Il ne nous semble pas déraisonnable d'évaluer les coûts de la compensation dans une fourchette comprise entre 5 et 10 % du total d'une opération. Mais il faut reconnaître que nous avons des difficultés à les estimer précisément car ils n'ont pas été précisément suivis par le passé. C'est sans doute un point sur lequel il faudrait progresser à l'avenir. Cela dépend aussi de l'évitement et de la réduction qui ont précédé. L'évitement est particulièrement difficile à chiffrer. La réduction est plus simple à évaluer, lorsque l'on crée des aménagements comme des passages. Mais il faut également prendre en compte la durée croissante des mesures car elle augmente les coûts d'entretien. Nous ne sommes pas encore assez armés pour donner des chiffres fiables.

Je souhaiterais évoquer maintenant quelques difficultés que nous rencontrons sur le terrain. La compensation a pris un rôle important, peut-être trop important. Nous avons des problèmes de disponibilité du foncier, notamment sur la SEA, que LISEA pourra présenter plus en détail. Par le contrat de concession, c'est LISEA qui est responsable de toutes les conséquences liées aux autorisations qu'ils ont obtenues pour réaliser le projet, en particulier en matière de biodiversité. L'exigence de proximité accroît cette difficulté. Si l'on traverse le marais Poitevin, identifier des terrains libres à proximité est un problème.

Nous manquons d'outils à ce sujet. La DUP ne couvre pas les terrains de compensation. Il faut donc convaincre au niveau local et la construction d'une relation de confiance avec les acteurs du territoire, en particulier le monde agricole, est importante, vu l'ampleur de la compensation. La création des obligations réelles environnementales par la loi biodiversité est un point très positif, dont nous attendons l'application.
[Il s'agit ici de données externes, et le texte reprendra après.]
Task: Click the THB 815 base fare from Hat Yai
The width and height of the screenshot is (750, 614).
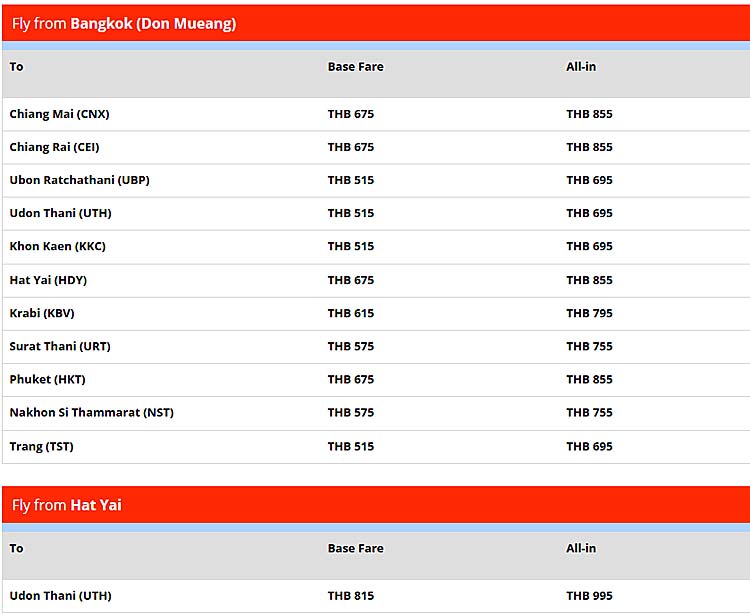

L'anticipation de la réalisation des compensations est un autre enjeu. Tant que le projet n'est pas définitivement confirmé, on ne mène pas de compensation. Elle intervient en aval du processus et se heurte parfois à des difficultés foncières. Anticiper ces enjeux, dès les premières phases du projet, par exemple par la réalisation de réserves foncières, serait intéressant, même si financer la compensation sans certitude sur la réalisation du projet peut être un autre problème.
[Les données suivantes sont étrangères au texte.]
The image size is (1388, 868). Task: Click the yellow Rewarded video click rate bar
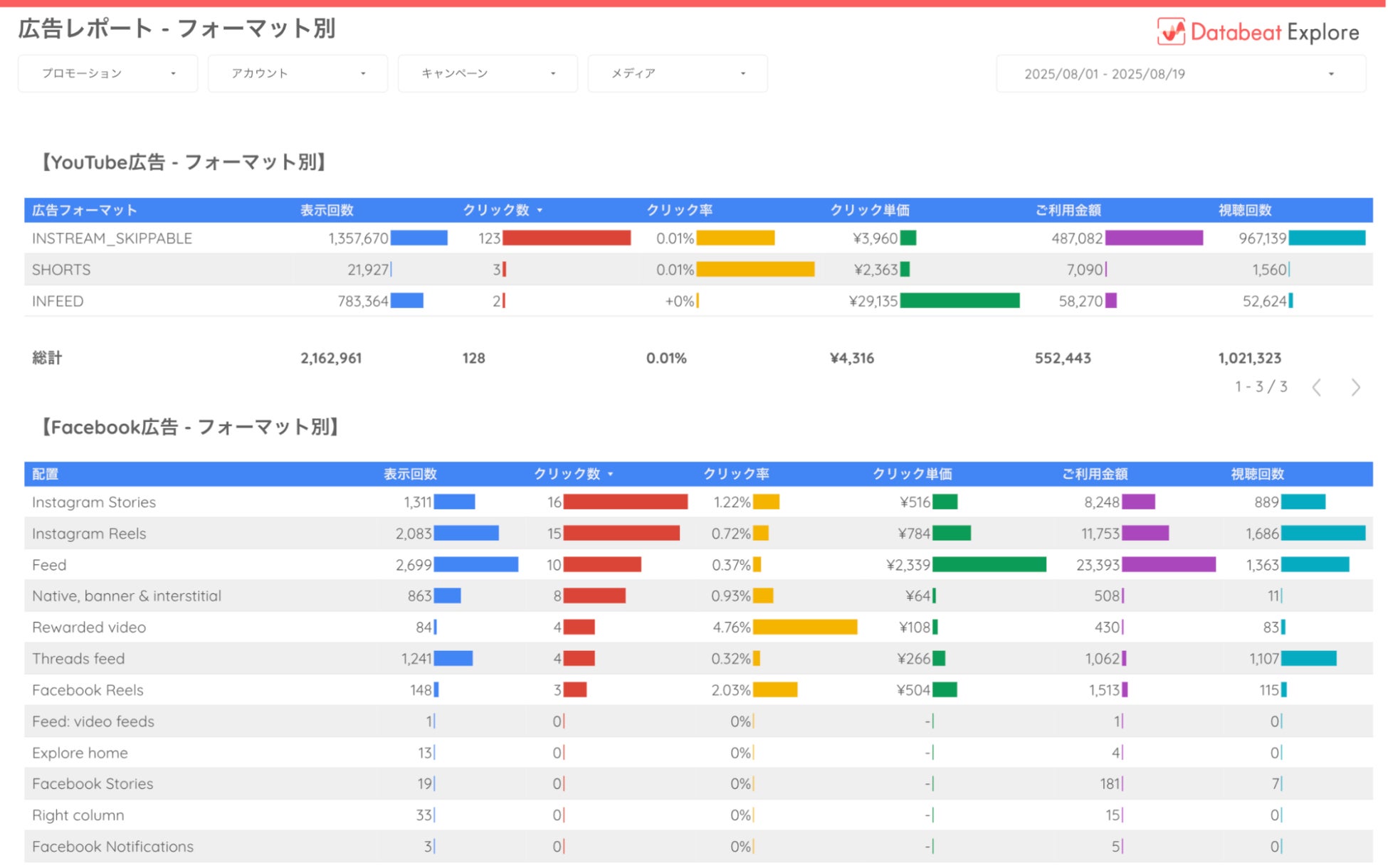(x=805, y=628)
Nous avons également des difficultés à trouver des partenaires, non seulement pour trouver des terrains accueillant les mesures de compensation, mais également pour gérer ces espaces naturels, car ce n'est pas notre métier. Deux catégories de partenaires sont importantes : les gestionnaires d'espaces naturels - comme les syndicats mixtes, les conservatoires d'espaces naturels - qui peuvent suivre et coordonner le programme de mesures, et les exploitants agricoles qui peuvent mettre en oeuvre les mesures sur les parcelles. La professionnalisation de toutes ces activités restent en cours.

Le dernier point important est la confiance et l'anticipation. L'évolution législative et réglementaire est importante ces vingt dernières années. L'ensemble du processus pour réaliser une LGV prend environ 20 ans. Le changement des normes peut créer de l'incertitude pour le porteur d'un projet. Par ailleurs, suivant les régions, les demandes de compensation sont très variées et hétérogènes, pour un même sujet ou pour des sujets proches. Nous serions désireux d'une uniformisation des règles en matière de compensation. À ce jour, nous avons des difficultés à anticiper les mesures nécessaires et les coûts.